Not so fast! In a famous study (I'll post the reference as soon as I find it!) of the effects of ranking doctors by mortality rates, it was found that doctors started winnowing out the riskiest patients to improve their rates. It's much easier to attain a low mortality rate if you only accept the strongest, healthiest patients to begin with.
The exact same thing has happened, predictably, with NCLB. There's a population of kids who will perform well on standardized tests no matter what the school does, namely bright, motivated kids from solid middle-class backgrounds. Naturally, these are the students all the public schools want to teach.
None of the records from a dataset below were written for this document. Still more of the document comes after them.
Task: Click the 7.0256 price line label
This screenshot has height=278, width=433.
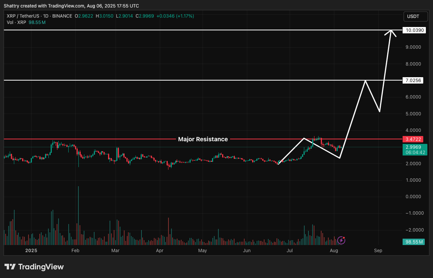Action: 413,80
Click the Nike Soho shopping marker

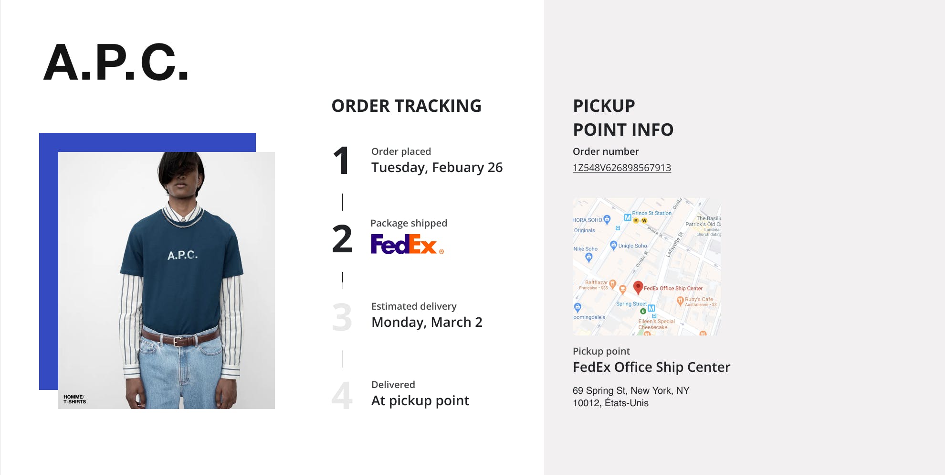[x=589, y=257]

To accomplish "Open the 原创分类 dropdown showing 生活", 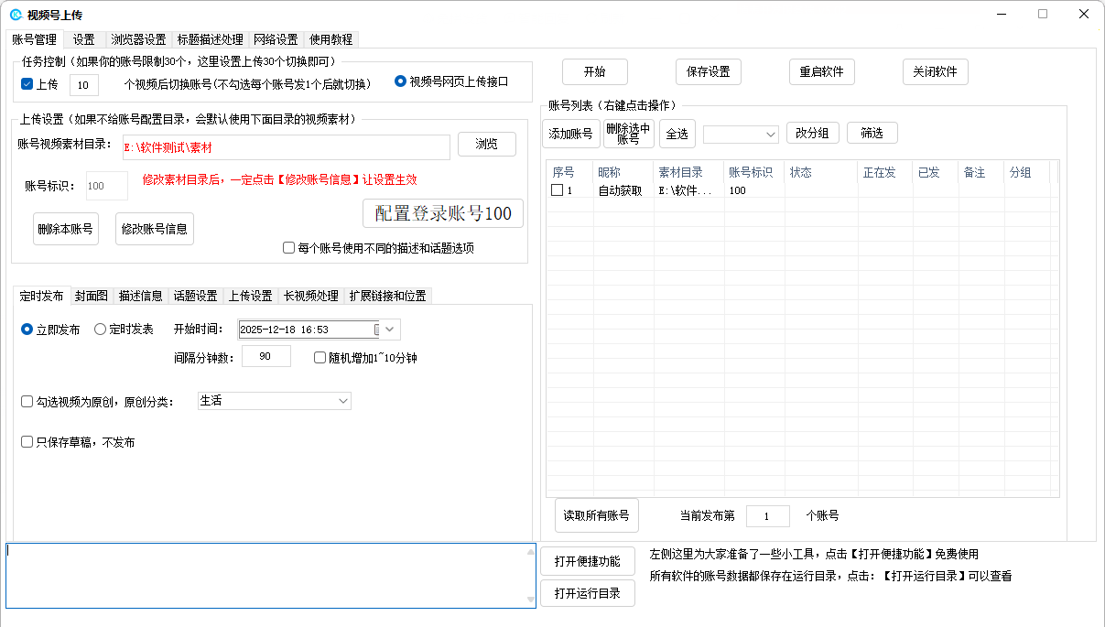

I started out sympathetic to the principal profiled in this New York Times article, A Popular Principal, Wounded by Government's Good Intentions. Joyce Irvine was the principal at Wheeler Elementary School in Burlington, Vt. She worked hard and was well-liked, but the school had low test scores, because the district contains many children of refugees. Most of the children at her school are poor, some are traumatized, many don't speak English well, and many arrive with no previous education.
So what was Ms. Irvine's plan to improve the school? Intensive English classes? Adult education for the undereducated parents, who could then help teach the kids? No. Her plan was to transform the school into an arts magnet, in order to attract middle-class kids who would rack up high test scores.
And that's where I stopped feeling sympathetic to Ms. Irvine.